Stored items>

--- --- ---

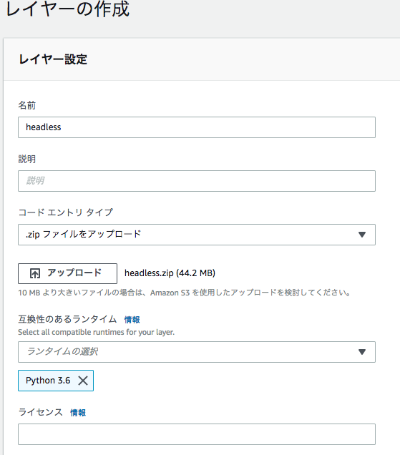Viewport: 400px width, 455px height.
Task: Click the アップロード button
Action: [68, 273]
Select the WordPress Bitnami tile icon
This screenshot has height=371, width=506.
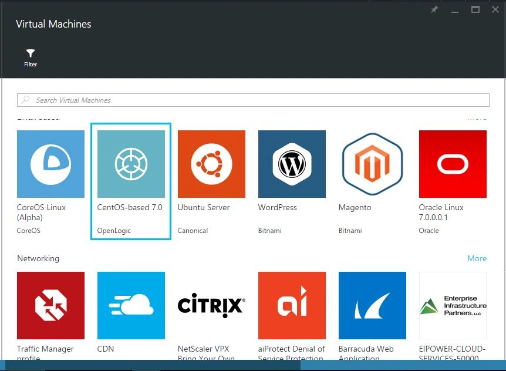tap(292, 164)
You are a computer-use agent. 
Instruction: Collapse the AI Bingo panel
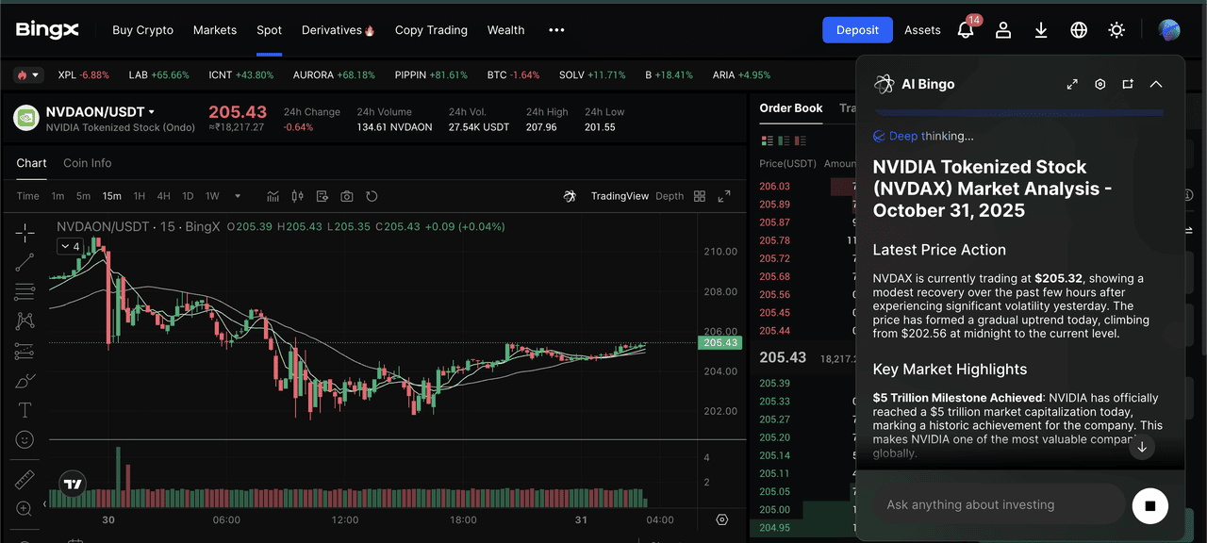tap(1156, 84)
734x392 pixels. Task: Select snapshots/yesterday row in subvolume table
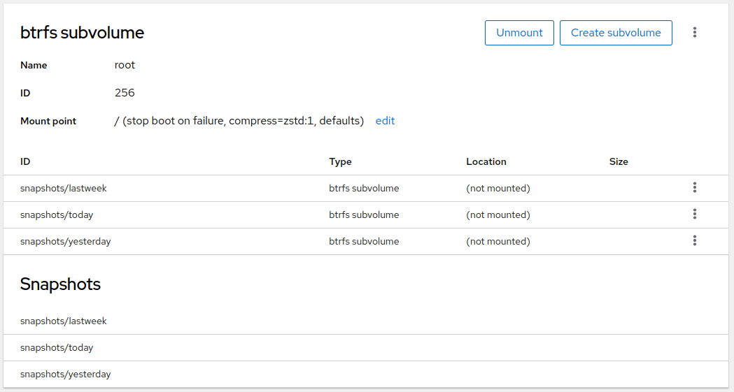pos(66,241)
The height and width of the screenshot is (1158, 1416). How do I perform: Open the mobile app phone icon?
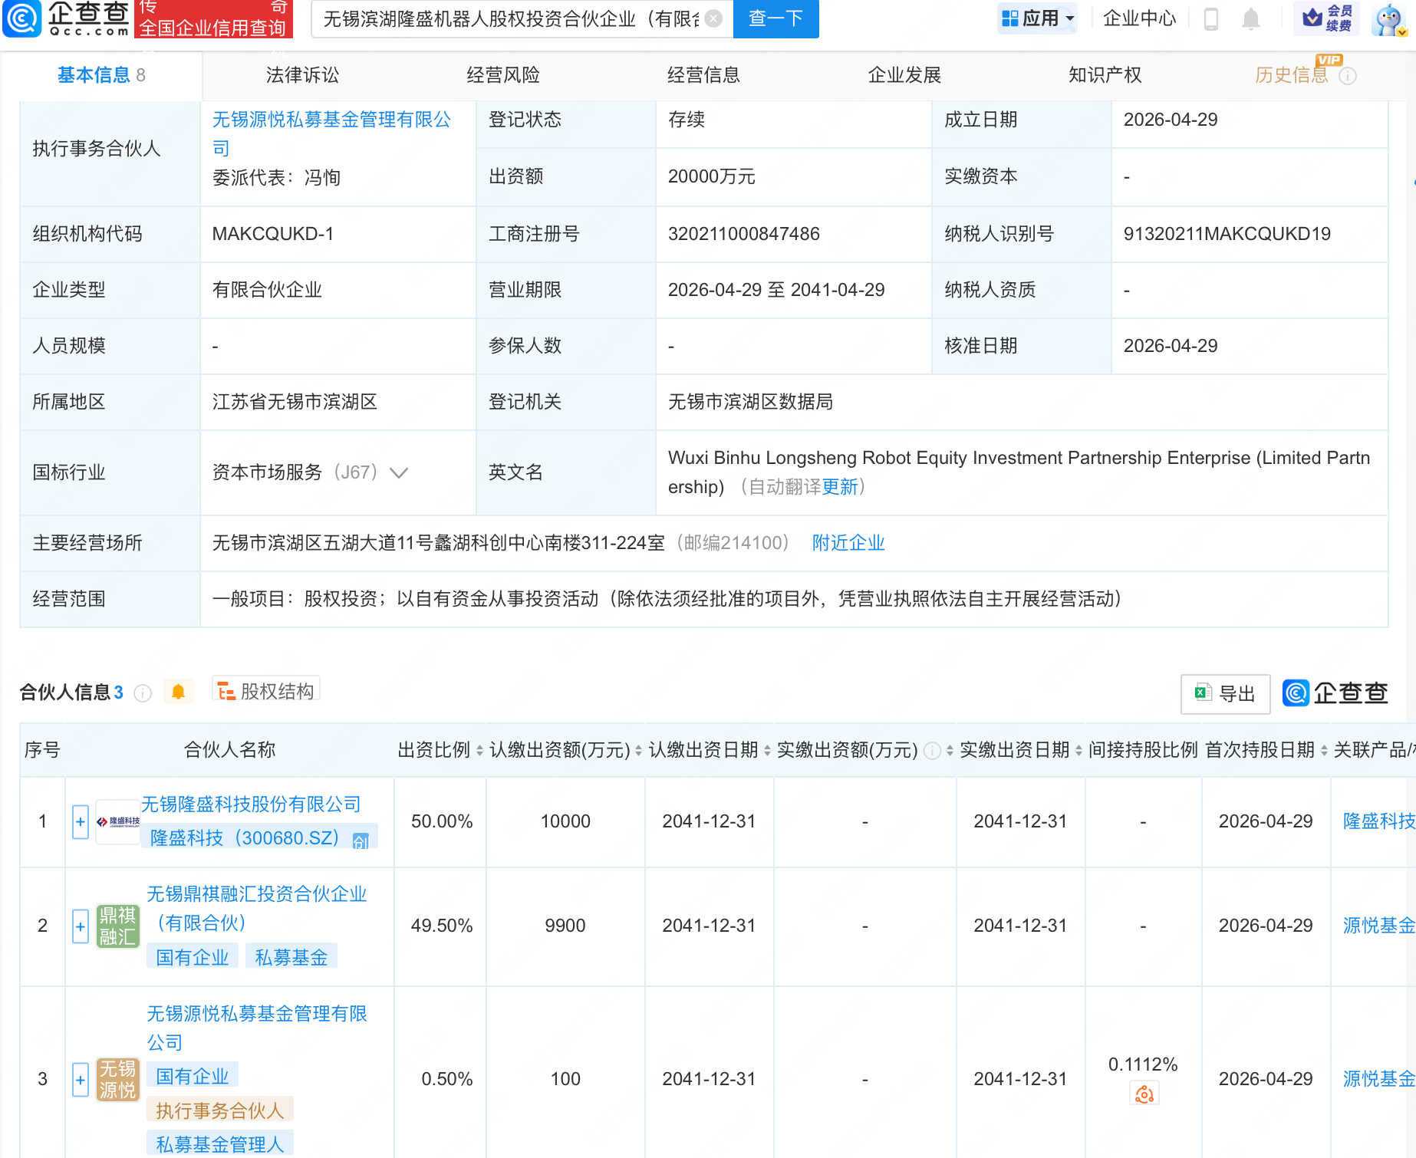click(x=1211, y=18)
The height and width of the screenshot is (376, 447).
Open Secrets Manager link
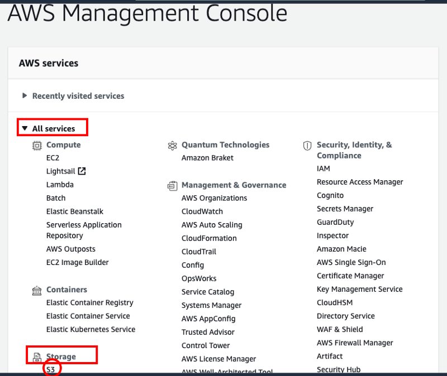click(345, 209)
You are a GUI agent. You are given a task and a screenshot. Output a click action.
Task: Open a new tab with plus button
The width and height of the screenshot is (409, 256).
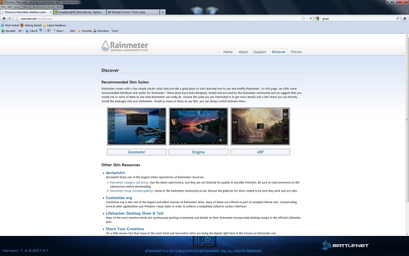(x=163, y=12)

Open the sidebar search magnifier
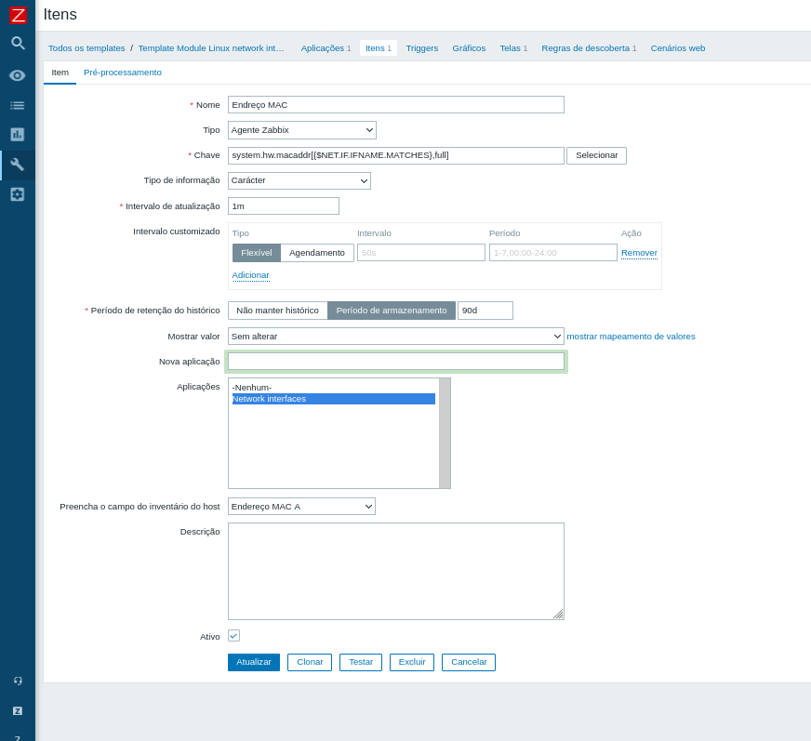click(x=17, y=43)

--- --- ---

ACTIVITY>
Nothing but the lines from the line containing "This screenshot has height=371, width=506." through the end of the records belongs in the answer, written out exactly, both ends included, without pictures.

REPLY>
This screenshot has height=371, width=506.
tap(292, 164)
You are a computer-use agent. 
Instruction: Collapse the AI Bingo panel
tap(1156, 84)
734x392 pixels. Task: Select snapshots/yesterday row in subvolume table
pos(66,241)
The height and width of the screenshot is (1158, 1416). How do I perform: Open the mobile app phone icon?
click(x=1211, y=18)
The height and width of the screenshot is (376, 447).
Open Secrets Manager link
click(345, 209)
You are a GUI agent. You are given a task and a screenshot. Output a click action.
Task: Open a new tab with plus button
The width and height of the screenshot is (409, 256).
(x=163, y=12)

Open the sidebar search magnifier
click(x=17, y=43)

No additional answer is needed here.